My father was an alcoholic who spent most of my early childhood in and out of the local jail for things like assault and driving under the influence. When he did decide to come around, he would always take me out to do enjoyable things that I never got to do with my mother. My dad seemed larger than life to me, and the combination of fun excursions and the complete lack of discipline led me to idolize this mysterious man. The only time my father would reprimand me was when I would cry. He would say things like, “Don’t you want to be tough like your dad? I never cry. If you’re tough you don’t cry. It’s a sign of weakness.” I wanted more than anything to grow up to be tough like my dad.

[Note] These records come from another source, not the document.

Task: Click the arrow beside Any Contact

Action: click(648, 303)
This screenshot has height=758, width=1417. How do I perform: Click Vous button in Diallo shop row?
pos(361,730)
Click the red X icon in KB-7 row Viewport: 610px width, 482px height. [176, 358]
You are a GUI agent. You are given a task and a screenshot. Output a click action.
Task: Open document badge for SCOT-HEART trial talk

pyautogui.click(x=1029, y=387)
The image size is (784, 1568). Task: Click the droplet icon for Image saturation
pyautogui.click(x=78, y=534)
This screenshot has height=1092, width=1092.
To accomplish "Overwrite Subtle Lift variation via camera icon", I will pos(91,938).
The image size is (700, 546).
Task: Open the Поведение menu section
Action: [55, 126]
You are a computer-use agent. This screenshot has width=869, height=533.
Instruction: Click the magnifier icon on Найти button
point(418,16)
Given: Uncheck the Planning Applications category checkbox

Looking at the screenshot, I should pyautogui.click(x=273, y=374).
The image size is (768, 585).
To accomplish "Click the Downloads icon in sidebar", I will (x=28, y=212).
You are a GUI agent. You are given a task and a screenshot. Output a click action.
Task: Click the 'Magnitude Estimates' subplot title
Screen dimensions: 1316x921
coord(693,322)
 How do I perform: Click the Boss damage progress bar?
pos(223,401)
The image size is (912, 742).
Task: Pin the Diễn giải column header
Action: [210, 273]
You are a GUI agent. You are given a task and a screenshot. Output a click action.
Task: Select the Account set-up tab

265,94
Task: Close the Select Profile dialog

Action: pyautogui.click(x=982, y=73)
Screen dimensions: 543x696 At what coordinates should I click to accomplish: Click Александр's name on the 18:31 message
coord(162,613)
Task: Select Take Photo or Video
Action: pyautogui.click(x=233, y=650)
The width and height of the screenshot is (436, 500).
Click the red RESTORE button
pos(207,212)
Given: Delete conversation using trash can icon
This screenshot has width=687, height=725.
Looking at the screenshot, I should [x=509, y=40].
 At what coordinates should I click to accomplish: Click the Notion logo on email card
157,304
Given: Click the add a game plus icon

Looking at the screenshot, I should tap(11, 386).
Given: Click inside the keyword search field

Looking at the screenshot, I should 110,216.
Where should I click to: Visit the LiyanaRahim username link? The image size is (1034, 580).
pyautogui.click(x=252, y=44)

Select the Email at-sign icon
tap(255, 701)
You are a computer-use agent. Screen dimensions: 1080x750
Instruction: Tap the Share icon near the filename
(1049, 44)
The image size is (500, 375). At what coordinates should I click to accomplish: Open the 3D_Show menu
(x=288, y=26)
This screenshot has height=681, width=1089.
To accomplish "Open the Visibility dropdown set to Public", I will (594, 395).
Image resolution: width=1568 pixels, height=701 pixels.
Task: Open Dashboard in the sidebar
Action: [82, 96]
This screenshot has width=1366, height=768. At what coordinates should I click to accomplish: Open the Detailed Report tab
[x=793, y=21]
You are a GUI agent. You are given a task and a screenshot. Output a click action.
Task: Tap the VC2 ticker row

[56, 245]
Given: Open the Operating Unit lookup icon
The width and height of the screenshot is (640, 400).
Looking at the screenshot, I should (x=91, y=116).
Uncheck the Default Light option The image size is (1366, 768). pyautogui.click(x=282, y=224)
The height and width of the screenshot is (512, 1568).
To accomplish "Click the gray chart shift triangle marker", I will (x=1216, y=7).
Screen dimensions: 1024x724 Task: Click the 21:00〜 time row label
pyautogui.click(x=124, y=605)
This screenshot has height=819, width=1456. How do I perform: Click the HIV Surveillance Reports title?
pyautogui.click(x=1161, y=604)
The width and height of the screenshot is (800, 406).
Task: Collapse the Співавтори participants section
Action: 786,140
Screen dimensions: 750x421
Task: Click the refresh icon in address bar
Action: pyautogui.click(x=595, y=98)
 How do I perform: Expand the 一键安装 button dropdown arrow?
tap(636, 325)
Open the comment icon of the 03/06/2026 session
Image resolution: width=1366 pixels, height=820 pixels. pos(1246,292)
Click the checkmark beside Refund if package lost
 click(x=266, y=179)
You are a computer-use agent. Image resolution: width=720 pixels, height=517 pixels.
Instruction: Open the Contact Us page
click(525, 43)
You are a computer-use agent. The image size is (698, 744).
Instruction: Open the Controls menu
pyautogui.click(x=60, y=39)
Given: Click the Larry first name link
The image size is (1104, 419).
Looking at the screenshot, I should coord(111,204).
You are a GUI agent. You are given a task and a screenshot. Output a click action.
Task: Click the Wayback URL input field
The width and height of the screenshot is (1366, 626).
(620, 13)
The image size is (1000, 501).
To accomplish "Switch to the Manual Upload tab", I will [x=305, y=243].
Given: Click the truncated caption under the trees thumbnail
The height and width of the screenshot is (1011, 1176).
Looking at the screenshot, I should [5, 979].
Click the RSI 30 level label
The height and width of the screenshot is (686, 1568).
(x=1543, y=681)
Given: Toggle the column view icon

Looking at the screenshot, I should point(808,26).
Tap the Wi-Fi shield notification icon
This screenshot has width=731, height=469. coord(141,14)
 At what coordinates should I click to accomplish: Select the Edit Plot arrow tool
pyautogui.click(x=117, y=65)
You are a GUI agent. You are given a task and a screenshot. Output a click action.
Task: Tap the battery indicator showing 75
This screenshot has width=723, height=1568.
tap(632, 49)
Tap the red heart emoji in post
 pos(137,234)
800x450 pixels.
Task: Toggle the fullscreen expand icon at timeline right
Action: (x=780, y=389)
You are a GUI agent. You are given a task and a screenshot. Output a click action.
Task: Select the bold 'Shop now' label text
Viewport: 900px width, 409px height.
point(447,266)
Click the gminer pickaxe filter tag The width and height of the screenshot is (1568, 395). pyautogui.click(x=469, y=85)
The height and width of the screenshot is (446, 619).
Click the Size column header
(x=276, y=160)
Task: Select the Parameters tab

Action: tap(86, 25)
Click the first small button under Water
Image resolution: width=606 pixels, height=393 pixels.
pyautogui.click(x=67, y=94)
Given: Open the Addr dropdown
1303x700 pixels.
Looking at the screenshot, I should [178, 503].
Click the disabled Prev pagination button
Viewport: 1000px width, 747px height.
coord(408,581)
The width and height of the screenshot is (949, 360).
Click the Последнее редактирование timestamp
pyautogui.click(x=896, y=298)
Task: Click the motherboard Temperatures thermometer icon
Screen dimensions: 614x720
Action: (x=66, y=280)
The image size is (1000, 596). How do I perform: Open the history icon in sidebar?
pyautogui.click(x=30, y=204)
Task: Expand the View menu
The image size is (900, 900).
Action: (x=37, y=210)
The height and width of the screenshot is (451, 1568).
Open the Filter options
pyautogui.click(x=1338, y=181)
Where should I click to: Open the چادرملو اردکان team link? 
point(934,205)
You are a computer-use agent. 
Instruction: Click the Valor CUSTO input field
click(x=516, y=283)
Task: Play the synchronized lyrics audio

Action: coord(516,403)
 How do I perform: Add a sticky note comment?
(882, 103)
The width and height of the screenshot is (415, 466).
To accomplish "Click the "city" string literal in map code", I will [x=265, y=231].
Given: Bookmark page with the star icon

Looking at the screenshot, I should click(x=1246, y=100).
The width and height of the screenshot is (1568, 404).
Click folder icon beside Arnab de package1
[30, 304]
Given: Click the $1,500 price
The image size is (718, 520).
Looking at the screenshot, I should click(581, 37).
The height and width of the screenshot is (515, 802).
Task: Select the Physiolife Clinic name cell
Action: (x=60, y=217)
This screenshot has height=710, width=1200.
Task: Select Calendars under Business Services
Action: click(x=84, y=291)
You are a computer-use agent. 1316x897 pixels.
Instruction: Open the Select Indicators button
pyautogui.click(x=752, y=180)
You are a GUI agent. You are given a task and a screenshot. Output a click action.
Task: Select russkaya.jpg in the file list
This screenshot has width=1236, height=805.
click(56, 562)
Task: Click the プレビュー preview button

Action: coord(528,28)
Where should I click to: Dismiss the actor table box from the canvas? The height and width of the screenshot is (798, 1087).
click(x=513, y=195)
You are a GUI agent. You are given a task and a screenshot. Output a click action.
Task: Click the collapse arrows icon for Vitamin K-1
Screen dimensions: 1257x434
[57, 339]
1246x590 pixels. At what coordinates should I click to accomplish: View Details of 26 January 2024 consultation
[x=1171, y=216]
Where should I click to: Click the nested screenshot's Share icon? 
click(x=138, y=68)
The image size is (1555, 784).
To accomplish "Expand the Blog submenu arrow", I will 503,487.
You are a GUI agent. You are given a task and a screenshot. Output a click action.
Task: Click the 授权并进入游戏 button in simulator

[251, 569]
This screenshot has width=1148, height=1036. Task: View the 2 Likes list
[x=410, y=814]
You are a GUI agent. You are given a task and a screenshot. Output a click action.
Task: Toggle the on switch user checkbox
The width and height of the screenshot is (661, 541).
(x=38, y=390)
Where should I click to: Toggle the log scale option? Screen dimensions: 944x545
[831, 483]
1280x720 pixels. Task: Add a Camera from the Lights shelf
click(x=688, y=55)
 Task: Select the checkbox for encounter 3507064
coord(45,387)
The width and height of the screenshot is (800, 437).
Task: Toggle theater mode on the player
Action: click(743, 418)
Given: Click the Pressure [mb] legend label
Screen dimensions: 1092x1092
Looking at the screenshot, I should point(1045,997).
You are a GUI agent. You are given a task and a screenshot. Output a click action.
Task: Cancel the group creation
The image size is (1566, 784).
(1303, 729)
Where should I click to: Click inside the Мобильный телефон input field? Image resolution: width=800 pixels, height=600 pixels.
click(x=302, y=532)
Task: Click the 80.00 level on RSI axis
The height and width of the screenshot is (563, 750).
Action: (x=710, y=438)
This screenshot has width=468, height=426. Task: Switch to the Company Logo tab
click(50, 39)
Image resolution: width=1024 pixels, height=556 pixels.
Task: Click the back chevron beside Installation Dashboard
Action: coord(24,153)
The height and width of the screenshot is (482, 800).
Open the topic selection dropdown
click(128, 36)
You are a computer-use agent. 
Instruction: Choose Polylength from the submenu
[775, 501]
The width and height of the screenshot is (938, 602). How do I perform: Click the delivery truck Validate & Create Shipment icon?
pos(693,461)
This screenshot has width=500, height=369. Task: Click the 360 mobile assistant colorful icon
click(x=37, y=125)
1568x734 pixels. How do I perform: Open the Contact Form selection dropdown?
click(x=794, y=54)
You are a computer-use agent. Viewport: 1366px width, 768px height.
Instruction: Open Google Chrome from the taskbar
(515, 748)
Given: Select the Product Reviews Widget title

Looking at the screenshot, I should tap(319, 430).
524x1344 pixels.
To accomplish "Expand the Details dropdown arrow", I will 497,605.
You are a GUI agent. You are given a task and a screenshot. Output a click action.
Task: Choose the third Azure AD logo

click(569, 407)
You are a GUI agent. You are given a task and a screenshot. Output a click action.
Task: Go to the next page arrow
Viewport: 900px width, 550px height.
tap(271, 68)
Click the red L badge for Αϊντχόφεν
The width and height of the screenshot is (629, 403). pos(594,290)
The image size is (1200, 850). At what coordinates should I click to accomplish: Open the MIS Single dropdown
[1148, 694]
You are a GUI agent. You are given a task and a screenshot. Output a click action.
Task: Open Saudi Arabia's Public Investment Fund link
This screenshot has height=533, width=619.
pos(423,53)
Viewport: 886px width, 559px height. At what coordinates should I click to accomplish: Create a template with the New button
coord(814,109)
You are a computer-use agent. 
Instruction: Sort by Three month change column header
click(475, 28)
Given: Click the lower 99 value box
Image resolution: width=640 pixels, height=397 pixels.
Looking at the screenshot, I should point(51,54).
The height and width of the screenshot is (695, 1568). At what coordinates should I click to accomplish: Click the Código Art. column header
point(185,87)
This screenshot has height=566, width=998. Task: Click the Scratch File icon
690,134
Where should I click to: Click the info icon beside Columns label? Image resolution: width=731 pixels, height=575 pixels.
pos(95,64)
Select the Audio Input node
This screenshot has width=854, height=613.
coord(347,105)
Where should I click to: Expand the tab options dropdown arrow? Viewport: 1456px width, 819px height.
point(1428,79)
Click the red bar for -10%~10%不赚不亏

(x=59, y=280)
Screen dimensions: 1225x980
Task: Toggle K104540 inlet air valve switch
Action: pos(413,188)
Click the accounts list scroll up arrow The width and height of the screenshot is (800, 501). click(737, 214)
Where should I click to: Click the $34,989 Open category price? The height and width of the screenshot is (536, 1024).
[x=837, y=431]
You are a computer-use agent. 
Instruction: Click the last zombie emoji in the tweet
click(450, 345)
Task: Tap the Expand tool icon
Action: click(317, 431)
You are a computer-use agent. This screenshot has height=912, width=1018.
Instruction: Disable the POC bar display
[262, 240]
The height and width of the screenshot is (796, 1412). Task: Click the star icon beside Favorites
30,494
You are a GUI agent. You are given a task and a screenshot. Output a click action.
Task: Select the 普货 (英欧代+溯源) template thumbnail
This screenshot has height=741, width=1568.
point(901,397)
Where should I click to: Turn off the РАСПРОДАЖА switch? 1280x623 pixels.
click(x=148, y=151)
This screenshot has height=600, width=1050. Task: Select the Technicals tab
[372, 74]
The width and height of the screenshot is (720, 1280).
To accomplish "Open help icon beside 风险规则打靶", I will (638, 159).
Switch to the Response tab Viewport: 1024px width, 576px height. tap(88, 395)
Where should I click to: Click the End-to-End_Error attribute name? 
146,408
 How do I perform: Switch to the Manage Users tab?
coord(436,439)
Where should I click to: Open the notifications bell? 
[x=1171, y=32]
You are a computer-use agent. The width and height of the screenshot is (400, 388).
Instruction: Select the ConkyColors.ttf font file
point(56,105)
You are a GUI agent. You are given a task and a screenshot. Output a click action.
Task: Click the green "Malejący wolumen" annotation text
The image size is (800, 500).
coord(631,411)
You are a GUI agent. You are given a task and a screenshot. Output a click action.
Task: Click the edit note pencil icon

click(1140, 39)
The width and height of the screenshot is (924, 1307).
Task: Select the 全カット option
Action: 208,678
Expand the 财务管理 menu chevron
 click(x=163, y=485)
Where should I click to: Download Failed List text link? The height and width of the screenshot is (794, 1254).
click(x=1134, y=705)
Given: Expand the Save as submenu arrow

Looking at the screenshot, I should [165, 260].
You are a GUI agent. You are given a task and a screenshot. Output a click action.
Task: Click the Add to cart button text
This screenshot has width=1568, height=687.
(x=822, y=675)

I started fighting in elementary school.  I thought it would be the perfect way to prove to my dad that I was tough, just like him. I dreamt of the day my father would come take me away from the poverty and abuse that I endured at my mother’s house. I’m sure she partially blamed me for our circumstances. If not for my existence, she wouldn’t have to work so much, or be so poor, and she’d have more freedom. She resented me because I reminded her of my dad, about whom she still has many unresolved feelings.

Shortly after I turned seven, my father was sentenced to seven years in prison for a terrorism charge, aggravated assault and domestic violence, thus bringing my hopes of rescue to an end. I spent the next six years constantly acting out. I was as bad as I possibly could be, both to impress my dad when he got out and to vent my hurt and anger. When I was 10 years old I started to smoke pot, drink alcohol and steal. My relationship with my mother continued to deteriorate. When I was 11 years old she decided that she didn’t want to deal with me anymore.

She began to go through the proceedings to put me in to foster care. My grandmother and my aunt on my father’s side came and took me to live with them in Windham before I ended up in the foster-care system. They didn’t want to risk the chance of losing touch with me when my dad was finally scheduled to get out of prison within the year. He got out a year and a half early on good time, and as soon as he had a place to live I finally got to live with him.

Living with my dad was not the happy adventure I had dreamed of.  He went right back to drinking all the time. He would have fits of rage that were not always directed at me, but whenever I spoke up or stood up for myself he would beat me. Sometimes he would take off on a drinking bender and leave me for a week at a time with only 20 dollars to feed myself. At this point I was 13 years old. I ended up spending the next three years bouncing between living with my abusive mother, living with my abusive father, and running away. When I was 16 years old I was living with my dad. I came home one night and he had given my bed away to one of his girlfriend’s friends. He told me that I would have to start sleeping on the floor.

In my first positive act of free will, I moved out and have supported myself ever since.

It would seem that all of the experiences in my life leading up to that moment could be construed as deterministic forces: the experience of poverty, the family history of alcoholism and abuse, bad decision making, and other negative cultural influences. In my experience, many people who have had similar childhoods end up in the same situations as adults. I have many friends who have had children at very young ages, and they are all living off the state just like they did growing up. Others are currently in jail, or have been in and out of jail their entire adult lives.

By using free will, I have avoided these pitfalls. I made the decision to quit smoking and drinking cold-turkey. I stopped stealing and fighting. I chose to stop hanging out with the friends that I had grown up with, because I knew that they were going to be a negative influence on the new life that I have been trying to create for myself. I made the choice to put myself through college to gain an education. Neither of my parents have any higher education, nor do the majority of the people that I was close to growing up. Making these choices has not been easy, but I have accomplished these things all on my own and by my own will. Instead of letting my upbringing and cultural experiences dictate my future, I have taken control of my life. I have, as Waller would say, “the power to act in accordance with my own will.”